The pandemic defined my high school class in painful and precious ways

This year’s graduating seniors were freshmen when COVID first closed schools.

First Person is where Chalkbeat features personal essays by educators, students, parents, and others thinking and writing about public education.

As I rubbed my tired eyes, I searched for my phone to stop the 8:55 a.m. alarm I had set for each weekday. Before I could even brush my teeth and form a thought in my brain, I opened my laptop and clicked the login link for my trigonometry class.

Had I been in class rather than doing school online, I would’ve greeted my friends, smiled at my classmates, and talked about how hungry I was. But for the past year — and for what would be the entirety of my sophomore year of high school — the school day started when a teacher let me into the Zoom meeting from the waiting room. I sat in silence on my bed, waiting to speak my first words of the day.

“How is everyone doing?” my math teacher said.

Jasmine Harris (Courtesy photo)

“Good,” I responded, grateful that she was making some effort at normalcy. But with delayed responses and cameras off, were we really engaging, and was I really “good”?

Before the COVID-19 lockdown began in March 2020, I was partway through my freshman year of high school. I had just met most of my classmates a few months earlier, so I only knew them on a surface level. When we returned to campus at the beginning of our junior year, I expected things to be a bit awkward, considering we were timid freshmen the last time we were together. However, I did not expect this awkward phase to last all of junior year.

Jasmine, far right, with her classmates during their senior class trip in Lake Harmony, Pennsylvania. (Courtesy of Jasmine Harris)

I think it’s safe to say that many high school students graduating this year had a similar experience. After all, this year’s graduating seniors were freshmen back when COVID first closed schools. For the Class of 2023, our high school career has been largely defined by the pandemic and its consequences.

We spent our junior year — a challenging academic year under normal circumstances — adjusting to being back in a classroom setting. Socially, it was weird, given that it had been almost two years since most of us had seen each other face to face. Conversations were awkward and short. I can count on my fingers the number of times I hung out with my friends the entire school year, and by the end of my junior year, I still didn’t feel a close connection with the friends I had met my freshman year.

So when senior year came around, my classmates and I were determined to make our last year of high school our first normal year of high school. We no longer wanted to be burdened by the strangeness of almost two years without in-person socializing.

Just one month into my senior year, my friend group expanded, and everyone around me seemed so much more extroverted and eager to hang out. My friends constantly tell me how much I’ve changed, that I used to be so quiet and not want to do anything after school. My classmates and I have grown closer by the day and are eager to plan an entire bucket list of things that we want to do together before we head off to college.

It’s like we want four years of high school experiences — so many of them missed to quarantine — rolled into one year. This year, we feel the need to plan parties, go to the movies, and go out for food together constantly. This has also made our senior year all the more precious.

My fellow seniors and I were determined to make our last year of high school our first normal year of high school.

My friends and I often reflect on this feeling and speak about how, even though it is sad that this is our last year together, it feels like we’re just getting started.
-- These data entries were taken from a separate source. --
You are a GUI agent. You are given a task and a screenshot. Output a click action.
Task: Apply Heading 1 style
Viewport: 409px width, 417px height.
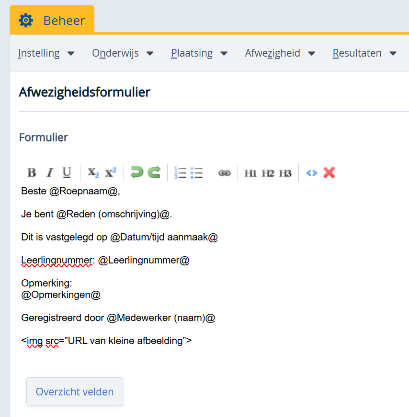click(x=250, y=173)
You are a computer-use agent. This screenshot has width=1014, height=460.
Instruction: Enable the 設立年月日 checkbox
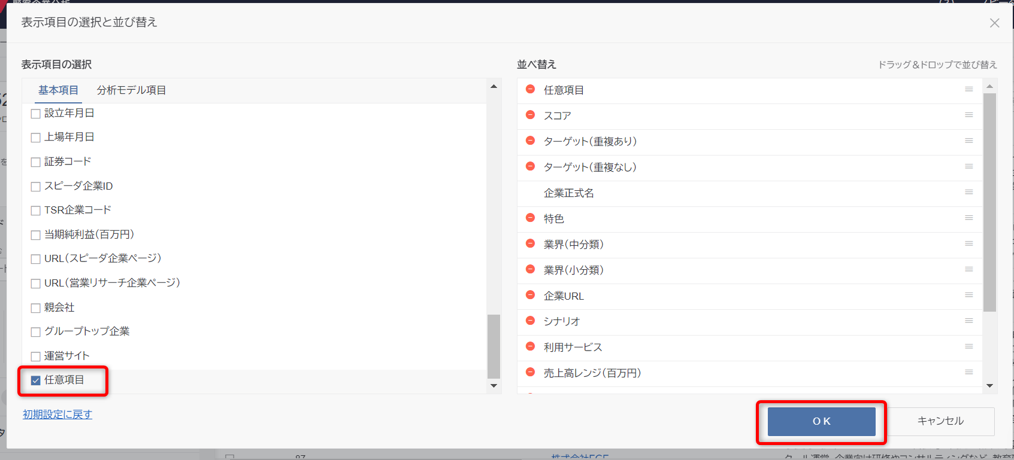(x=36, y=114)
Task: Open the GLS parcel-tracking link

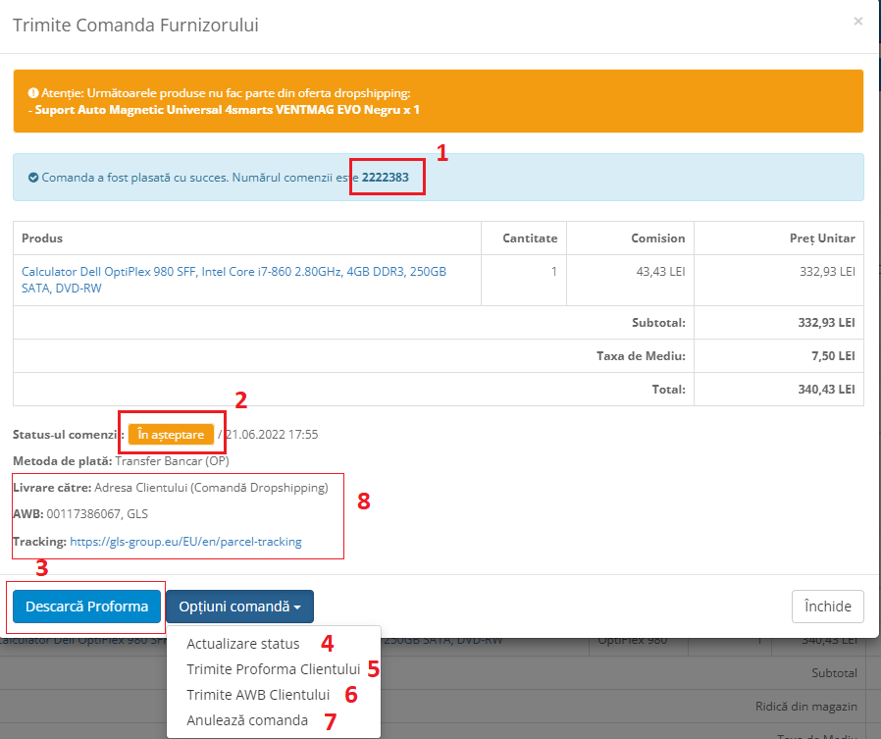Action: tap(185, 541)
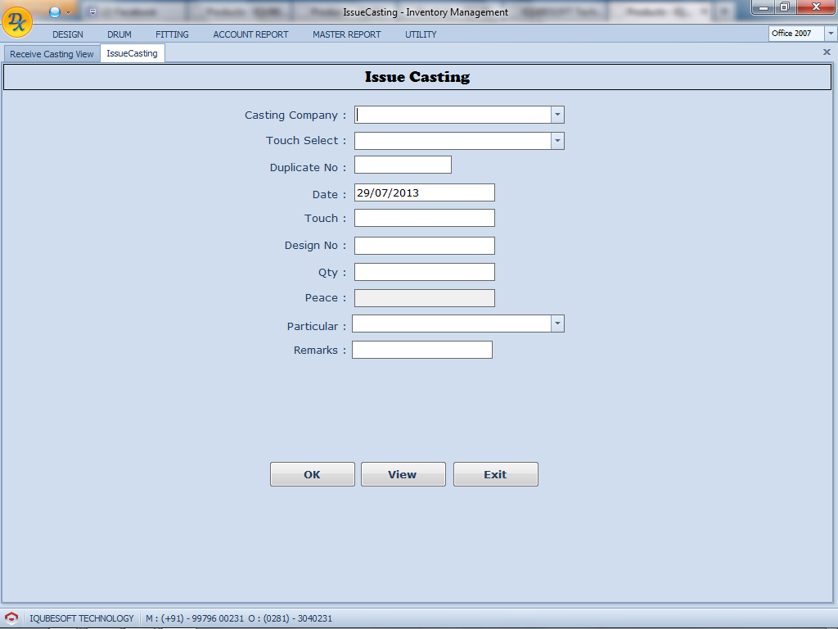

That feeling has also bonded us and made us more appreciative of our time together. This year has been thrilling in ways that I do not think it would have if we hadn’t been isolated for so much of high school.

But I believe that the lockdowns and the difficult time apart have taught us about ourselves, how valuable it is to live in the moment, and the importance of prioritizing our friendships and relationships.

This year, racing through these four years of high school has come with major (and historic!) challenges for the Class of 2023. But with every hardship comes lessons. These days, we seniors greet each other with a smile and a “hello.” We may complain about how hungry we are. But then, maybe because we know what it’s like to go without these social interactions, there’s a beautiful afterthought about how important our “hellos” and smiles are.

Jasmine Harris is a senior at Bronxdale High School and a Chalkbeat Student Voices Fellow in New York City. In the fall, she will be in the Sophie Davis BS/MD program at City College of New York. She’s glad to have found a good balance between school and social life despite the chaos of her high school career.